The Art of Emotional Self-Defense - Sonja Carl Gilligan
Released October 2011
Sonja Carl Gilligan
Book Review by Tracy Farnsworth
The Art of Emotional Self-Defense has one goal: "To get you to feel good about yourself." The author does this by introducing you to the four feelings that shape you as a person: anger, fear, love, and pain. This all seems pretty simplistic at heart, but as you read, you really do start to take away important pieces that can help you change and improve your daily life.
Sonja Carl Gilligan's book sometimes reads like an autobiography, complete with pictures, and I think that's in part because the material within started as a very personal experiment of a sort. The book stems from a character study the author started after attending an "encounter group" in the 1960s. This led the author, her husband, and a friend to realize that people's behavioral patterns usually linked back to their mother. The husband and wife team eventually founded Fusion Groups and continued their studies of human behavior.
As I read, I found myself intrigued with the author's perceptions. In part because I started to relate to her. I have a family history of anxiety attacks. They go back to my maternal grandmother and in each case, the anxiety usually started in the 20s after the birth of a child. I've always suspected that hormonal levels play an issue, but the medical world really isn't all that advanced when it comes to studying anxiety.

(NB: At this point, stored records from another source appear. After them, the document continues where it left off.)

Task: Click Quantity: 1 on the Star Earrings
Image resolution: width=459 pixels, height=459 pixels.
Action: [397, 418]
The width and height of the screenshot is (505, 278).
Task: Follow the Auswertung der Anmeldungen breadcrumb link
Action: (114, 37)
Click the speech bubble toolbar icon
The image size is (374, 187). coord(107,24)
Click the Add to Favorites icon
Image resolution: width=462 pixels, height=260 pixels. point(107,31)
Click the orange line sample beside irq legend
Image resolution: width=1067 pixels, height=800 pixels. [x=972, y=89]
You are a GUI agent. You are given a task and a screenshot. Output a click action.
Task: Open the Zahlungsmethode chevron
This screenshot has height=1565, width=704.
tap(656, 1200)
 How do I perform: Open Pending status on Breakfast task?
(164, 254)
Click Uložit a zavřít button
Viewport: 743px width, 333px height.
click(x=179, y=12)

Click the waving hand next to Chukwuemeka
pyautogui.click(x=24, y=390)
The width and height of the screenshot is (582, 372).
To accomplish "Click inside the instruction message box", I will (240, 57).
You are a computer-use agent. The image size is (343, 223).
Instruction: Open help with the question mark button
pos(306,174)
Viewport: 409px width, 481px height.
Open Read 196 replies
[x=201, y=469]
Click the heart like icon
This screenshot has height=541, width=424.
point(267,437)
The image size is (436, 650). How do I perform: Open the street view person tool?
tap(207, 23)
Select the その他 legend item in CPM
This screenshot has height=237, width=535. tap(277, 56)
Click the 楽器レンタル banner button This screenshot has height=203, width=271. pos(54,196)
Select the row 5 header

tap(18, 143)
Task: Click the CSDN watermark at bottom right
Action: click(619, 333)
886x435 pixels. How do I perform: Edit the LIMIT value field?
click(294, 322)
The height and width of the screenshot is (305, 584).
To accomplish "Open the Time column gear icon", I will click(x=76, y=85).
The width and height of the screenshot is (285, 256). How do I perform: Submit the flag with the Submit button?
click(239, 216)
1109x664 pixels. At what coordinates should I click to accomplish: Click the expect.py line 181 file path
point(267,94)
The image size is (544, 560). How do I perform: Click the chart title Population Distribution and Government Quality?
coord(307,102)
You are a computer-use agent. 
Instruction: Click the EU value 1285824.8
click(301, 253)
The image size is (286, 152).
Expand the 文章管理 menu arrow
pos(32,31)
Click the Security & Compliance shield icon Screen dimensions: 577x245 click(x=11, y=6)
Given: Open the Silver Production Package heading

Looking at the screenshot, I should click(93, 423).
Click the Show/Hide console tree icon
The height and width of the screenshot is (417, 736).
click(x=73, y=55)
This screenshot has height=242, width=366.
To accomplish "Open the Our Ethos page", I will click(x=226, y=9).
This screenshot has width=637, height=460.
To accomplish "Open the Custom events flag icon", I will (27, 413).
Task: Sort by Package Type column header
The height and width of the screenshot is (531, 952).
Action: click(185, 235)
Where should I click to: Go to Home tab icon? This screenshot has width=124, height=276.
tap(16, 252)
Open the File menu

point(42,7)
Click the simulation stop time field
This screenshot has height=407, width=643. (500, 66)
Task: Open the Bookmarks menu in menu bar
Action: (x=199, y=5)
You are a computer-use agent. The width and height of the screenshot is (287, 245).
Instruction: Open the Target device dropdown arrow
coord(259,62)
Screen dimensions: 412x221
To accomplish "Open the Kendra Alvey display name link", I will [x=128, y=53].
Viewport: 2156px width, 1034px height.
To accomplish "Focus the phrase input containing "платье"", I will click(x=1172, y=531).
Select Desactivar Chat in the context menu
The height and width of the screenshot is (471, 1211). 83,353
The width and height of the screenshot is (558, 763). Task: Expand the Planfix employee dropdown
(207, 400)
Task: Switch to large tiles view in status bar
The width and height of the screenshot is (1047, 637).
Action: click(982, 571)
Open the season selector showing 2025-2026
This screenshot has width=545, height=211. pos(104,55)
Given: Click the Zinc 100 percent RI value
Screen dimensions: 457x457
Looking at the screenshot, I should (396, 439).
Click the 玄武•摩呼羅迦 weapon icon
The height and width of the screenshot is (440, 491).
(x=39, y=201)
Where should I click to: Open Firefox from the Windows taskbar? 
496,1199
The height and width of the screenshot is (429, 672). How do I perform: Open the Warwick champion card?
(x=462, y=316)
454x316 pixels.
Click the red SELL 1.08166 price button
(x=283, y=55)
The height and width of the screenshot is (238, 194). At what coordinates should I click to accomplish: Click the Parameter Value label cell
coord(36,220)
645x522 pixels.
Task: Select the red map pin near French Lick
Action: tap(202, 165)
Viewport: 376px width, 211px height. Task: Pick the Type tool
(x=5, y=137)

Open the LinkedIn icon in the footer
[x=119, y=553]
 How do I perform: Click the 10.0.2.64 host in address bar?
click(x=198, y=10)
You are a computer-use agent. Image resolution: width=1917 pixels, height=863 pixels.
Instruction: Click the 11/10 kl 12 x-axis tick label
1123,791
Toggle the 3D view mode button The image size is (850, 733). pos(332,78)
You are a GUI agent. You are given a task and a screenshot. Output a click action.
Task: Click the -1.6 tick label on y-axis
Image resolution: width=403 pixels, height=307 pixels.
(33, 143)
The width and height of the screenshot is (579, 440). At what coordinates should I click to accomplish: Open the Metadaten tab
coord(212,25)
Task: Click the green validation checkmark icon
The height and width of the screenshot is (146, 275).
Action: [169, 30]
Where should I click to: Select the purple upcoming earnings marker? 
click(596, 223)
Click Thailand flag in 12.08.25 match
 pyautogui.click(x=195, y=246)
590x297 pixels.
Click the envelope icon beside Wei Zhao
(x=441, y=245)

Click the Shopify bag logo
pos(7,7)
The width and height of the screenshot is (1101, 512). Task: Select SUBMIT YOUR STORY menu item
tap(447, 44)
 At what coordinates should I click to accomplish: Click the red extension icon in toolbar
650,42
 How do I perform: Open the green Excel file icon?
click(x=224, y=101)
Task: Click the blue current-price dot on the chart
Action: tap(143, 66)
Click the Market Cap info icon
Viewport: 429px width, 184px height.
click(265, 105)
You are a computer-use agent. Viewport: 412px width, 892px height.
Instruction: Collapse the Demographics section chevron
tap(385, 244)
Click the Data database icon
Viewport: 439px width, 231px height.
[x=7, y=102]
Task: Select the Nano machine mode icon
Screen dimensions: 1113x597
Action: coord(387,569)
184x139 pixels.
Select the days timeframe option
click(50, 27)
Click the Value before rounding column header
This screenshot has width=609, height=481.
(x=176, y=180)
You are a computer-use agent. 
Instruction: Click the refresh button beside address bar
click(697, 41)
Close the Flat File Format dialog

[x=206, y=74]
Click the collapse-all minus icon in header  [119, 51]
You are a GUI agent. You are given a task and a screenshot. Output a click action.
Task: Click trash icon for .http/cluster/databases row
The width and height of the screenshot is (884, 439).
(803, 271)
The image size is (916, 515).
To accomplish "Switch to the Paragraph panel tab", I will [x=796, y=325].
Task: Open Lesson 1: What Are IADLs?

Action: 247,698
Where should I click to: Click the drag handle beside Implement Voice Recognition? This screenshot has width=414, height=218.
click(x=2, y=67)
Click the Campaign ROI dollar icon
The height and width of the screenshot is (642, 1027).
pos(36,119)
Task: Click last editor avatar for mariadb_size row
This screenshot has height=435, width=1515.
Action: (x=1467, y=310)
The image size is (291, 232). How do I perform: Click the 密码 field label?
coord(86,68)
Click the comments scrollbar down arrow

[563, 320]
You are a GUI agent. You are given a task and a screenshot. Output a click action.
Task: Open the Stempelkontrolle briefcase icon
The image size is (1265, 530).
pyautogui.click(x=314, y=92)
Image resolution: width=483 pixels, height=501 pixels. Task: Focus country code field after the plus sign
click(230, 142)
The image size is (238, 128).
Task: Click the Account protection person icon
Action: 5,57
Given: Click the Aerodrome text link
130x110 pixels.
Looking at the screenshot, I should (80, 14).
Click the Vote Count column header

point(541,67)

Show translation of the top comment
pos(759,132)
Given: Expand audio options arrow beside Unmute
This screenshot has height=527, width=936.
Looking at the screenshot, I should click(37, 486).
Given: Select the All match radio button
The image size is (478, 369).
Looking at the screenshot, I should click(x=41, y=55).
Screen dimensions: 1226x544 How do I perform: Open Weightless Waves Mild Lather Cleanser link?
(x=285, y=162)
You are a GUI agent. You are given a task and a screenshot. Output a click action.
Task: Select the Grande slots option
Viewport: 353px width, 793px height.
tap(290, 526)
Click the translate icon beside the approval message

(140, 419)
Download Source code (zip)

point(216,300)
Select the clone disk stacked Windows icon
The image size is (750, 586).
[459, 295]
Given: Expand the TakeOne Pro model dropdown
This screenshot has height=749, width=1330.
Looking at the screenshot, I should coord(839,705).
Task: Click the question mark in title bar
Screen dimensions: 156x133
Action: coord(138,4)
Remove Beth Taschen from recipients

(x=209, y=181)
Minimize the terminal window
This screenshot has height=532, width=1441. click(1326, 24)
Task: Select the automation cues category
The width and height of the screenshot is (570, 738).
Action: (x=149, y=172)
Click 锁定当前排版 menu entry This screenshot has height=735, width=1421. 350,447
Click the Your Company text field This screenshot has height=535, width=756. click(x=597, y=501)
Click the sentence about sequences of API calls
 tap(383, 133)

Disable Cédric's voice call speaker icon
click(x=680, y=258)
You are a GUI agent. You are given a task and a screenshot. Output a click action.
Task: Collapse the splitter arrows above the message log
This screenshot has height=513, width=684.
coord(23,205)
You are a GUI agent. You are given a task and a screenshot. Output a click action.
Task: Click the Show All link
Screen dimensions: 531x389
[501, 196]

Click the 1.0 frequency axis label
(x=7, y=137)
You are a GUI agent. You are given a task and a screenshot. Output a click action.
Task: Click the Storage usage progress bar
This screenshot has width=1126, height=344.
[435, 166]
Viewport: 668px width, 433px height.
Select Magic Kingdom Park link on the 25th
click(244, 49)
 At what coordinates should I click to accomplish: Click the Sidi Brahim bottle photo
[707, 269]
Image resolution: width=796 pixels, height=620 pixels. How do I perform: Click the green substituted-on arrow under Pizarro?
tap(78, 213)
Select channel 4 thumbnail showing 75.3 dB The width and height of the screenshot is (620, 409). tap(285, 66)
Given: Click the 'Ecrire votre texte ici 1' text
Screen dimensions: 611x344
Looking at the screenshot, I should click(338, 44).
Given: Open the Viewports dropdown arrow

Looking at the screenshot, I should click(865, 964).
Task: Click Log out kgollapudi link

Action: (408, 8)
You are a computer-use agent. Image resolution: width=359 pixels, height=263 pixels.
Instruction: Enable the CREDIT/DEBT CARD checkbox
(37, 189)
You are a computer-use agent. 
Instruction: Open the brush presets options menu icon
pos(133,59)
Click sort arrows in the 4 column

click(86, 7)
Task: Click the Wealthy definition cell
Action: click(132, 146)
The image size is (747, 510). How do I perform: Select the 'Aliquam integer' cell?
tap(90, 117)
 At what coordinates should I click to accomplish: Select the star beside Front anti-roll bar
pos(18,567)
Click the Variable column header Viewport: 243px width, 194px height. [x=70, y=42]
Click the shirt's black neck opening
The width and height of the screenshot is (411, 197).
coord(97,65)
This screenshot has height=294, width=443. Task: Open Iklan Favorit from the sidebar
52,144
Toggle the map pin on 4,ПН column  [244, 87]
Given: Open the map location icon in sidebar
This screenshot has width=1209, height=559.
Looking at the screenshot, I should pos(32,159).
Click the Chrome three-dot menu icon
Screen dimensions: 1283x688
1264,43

When the author reached the feeling of "fear," for me, "fear" happens without explanation. I can be in the middle a relaxing activity (watching a movie in the theater, sleeping, reading a book, taking a walk, cooking a meal) and suddenly have that rush of adrenaline that something is wrong, though realistically, nothing is, it's just my overactive fight-or-flight response kicking in. For me, and people like me, fear often comes without a logical reason. The author had a reason, for myself, my children, my aunts, my cousins, and my mother - there seems to be nothing more than a genetic link. I'm still convinced it deals with hormones because in each case with older relatives, the onset of menopause eliminated the anxiety attacks completely.
As I kept reading, I found myself intrigued by her studies and classifications of people. This book does contain a lot of autobiographical content and pictures, and that really helps to personalize the author. In the end, I'm not sure how much The Art of Emotional Self Defense truly helped me. I supposed that all depends on what you want to get out of it. It did make for interesting reading though.